[Recorded data]
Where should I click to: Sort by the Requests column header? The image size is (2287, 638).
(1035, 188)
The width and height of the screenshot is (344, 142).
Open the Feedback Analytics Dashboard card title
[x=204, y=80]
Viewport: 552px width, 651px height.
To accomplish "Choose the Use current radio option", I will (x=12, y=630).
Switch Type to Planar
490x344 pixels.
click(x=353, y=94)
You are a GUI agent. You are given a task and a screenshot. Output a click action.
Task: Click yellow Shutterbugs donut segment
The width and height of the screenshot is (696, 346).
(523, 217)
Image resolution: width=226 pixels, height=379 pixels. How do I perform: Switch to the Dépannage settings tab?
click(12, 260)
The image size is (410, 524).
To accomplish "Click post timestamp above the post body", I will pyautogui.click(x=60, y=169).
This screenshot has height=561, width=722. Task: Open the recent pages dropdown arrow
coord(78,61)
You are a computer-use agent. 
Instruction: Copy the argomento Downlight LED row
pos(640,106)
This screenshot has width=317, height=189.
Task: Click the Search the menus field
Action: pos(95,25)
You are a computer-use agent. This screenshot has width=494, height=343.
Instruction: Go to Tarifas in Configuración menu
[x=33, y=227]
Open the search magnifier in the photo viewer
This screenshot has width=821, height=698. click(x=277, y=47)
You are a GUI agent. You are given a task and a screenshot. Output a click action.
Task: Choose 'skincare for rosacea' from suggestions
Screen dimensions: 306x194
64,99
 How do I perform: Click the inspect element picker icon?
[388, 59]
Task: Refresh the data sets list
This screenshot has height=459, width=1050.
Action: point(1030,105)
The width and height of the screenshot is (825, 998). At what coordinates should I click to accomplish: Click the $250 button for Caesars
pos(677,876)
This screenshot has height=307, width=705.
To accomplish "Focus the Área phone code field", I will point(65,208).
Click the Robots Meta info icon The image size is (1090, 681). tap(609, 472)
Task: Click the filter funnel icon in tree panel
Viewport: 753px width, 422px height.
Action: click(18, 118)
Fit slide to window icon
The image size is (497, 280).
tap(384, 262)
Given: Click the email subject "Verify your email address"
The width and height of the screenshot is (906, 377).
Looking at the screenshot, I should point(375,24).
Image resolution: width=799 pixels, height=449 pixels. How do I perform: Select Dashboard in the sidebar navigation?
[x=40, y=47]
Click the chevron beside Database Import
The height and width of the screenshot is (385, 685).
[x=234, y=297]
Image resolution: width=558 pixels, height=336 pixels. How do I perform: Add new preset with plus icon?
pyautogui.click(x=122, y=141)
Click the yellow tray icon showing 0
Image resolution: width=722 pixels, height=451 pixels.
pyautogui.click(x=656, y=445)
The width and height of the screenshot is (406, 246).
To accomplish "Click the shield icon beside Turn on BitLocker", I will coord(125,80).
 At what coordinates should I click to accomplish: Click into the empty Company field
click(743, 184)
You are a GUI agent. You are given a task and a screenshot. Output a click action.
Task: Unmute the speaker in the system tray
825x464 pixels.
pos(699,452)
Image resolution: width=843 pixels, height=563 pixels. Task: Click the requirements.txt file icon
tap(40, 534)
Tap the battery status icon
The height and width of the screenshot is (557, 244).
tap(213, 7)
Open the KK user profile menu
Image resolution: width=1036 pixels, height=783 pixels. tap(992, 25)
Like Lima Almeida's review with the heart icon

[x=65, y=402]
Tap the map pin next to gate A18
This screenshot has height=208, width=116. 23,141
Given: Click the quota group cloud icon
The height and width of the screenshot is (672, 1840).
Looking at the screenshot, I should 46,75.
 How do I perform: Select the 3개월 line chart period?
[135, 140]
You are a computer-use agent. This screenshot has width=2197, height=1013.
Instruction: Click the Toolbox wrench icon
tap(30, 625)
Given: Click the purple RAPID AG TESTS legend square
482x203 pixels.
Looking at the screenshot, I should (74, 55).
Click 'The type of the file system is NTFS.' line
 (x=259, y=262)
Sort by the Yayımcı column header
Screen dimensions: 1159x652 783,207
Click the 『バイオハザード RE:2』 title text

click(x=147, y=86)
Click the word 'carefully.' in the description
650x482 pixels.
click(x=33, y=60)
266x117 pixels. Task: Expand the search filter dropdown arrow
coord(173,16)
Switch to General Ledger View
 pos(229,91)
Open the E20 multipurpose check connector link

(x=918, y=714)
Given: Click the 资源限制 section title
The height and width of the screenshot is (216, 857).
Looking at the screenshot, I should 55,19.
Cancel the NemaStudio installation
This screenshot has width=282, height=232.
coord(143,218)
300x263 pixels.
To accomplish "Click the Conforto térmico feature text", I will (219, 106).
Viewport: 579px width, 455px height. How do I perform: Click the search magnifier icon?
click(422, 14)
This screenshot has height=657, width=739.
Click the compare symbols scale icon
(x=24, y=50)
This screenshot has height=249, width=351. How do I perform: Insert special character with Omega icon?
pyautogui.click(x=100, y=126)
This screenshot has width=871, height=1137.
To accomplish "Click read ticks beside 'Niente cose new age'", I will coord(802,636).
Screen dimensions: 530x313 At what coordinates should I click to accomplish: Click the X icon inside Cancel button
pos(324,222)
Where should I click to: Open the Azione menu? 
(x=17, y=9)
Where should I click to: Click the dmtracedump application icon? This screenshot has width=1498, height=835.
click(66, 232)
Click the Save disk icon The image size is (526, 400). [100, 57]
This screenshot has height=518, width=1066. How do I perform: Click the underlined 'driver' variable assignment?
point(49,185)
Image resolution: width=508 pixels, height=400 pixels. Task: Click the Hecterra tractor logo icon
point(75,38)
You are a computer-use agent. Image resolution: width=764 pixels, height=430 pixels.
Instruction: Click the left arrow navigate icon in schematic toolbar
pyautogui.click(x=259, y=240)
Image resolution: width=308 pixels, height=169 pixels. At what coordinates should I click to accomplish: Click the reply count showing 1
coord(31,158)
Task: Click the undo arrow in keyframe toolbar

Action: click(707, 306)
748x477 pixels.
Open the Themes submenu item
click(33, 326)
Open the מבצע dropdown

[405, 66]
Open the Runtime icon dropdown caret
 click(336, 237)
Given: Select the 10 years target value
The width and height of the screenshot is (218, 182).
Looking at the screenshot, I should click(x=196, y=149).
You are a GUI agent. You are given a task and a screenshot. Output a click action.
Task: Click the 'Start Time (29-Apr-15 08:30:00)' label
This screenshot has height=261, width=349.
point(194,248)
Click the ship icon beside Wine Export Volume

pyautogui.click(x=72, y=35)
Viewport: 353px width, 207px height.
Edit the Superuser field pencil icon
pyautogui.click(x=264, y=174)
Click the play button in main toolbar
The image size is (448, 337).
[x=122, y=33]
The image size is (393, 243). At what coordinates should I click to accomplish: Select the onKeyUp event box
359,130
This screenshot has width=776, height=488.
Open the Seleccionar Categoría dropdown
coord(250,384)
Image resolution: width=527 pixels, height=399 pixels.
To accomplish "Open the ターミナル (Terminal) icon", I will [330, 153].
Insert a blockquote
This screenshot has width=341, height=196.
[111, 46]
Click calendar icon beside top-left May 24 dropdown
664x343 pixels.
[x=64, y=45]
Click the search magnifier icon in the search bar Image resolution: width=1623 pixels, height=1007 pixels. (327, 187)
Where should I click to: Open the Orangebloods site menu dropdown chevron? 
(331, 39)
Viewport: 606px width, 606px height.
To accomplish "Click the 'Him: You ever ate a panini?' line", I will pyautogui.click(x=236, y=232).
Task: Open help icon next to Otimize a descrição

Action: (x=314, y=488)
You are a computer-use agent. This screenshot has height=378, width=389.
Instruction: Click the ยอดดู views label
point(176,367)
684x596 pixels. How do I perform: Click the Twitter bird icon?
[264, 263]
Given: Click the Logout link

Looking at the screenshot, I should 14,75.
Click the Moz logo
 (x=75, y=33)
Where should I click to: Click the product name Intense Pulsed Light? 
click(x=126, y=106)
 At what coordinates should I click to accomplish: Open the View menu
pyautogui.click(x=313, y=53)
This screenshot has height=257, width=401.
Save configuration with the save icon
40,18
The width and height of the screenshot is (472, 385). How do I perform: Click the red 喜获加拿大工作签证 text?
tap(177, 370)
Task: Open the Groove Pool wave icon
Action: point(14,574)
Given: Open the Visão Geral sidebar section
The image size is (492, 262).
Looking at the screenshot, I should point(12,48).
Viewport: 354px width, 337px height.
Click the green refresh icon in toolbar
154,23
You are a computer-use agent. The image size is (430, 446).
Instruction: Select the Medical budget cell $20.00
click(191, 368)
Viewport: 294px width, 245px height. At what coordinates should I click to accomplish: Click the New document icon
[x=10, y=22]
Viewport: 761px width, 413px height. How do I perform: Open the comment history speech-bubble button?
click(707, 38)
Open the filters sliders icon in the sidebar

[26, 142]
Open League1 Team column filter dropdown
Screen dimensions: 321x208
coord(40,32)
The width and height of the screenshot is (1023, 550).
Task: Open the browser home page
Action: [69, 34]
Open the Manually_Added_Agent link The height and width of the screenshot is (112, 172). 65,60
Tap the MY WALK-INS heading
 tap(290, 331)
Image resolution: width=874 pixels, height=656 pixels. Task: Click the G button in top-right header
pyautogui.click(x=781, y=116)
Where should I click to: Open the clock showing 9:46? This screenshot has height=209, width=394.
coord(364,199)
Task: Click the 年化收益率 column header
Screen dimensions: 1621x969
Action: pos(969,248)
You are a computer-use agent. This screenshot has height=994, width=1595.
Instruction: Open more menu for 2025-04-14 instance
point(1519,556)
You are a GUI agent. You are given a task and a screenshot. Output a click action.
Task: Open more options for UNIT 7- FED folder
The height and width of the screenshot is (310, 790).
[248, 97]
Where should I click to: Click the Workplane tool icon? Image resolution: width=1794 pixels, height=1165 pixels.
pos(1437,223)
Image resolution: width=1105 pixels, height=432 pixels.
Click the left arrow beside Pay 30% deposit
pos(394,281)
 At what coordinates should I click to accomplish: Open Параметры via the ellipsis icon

= Exercise aim =
Put the lines of the data from the line holding "The width and height of the screenshot is (825, 998)." through the line holding "tap(213, 7)", both included, into a numbered list, leaving out any blank lines.

= Solution =
1. The width and height of the screenshot is (825, 998). At what coordinates should I click to accomplish: Click the $250 button for Caesars
2. pos(677,876)
3. This screenshot has height=307, width=705.
4. To accomplish "Focus the Área phone code field", I will point(65,208).
5. Click the Robots Meta info icon The image size is (1090, 681). tap(609, 472)
6. Task: Click the filter funnel icon in tree panel
7. Viewport: 753px width, 422px height.
8. Action: click(18, 118)
9. Fit slide to window icon
10. The image size is (497, 280).
11. tap(384, 262)
12. Given: Click the email subject "Verify your email address"
13. The width and height of the screenshot is (906, 377).
14. Looking at the screenshot, I should point(375,24).
15. Image resolution: width=799 pixels, height=449 pixels. How do I perform: Select Dashboard in the sidebar navigation?
16. [x=40, y=47]
17. Click the chevron beside Database Import
18. The height and width of the screenshot is (385, 685).
19. [x=234, y=297]
20. Image resolution: width=558 pixels, height=336 pixels. How do I perform: Add new preset with plus icon?
21. pyautogui.click(x=122, y=141)
22. Click the yellow tray icon showing 0
23. Image resolution: width=722 pixels, height=451 pixels.
24. pyautogui.click(x=656, y=445)
25. The width and height of the screenshot is (406, 246).
26. To accomplish "Click the shield icon beside Turn on BitLocker", I will coord(125,80).
27.  At what coordinates should I click to accomplish: Click into the empty Company field
28. click(743, 184)
29. You are a GUI agent. You are given a task and a screenshot. Output a click action.
30. Task: Unmute the speaker in the system tray
31. 825x464 pixels.
32. pos(699,452)
33. Image resolution: width=843 pixels, height=563 pixels. Task: Click the requirements.txt file icon
34. tap(40, 534)
35. Tap the battery status icon
36. The height and width of the screenshot is (557, 244).
37. tap(213, 7)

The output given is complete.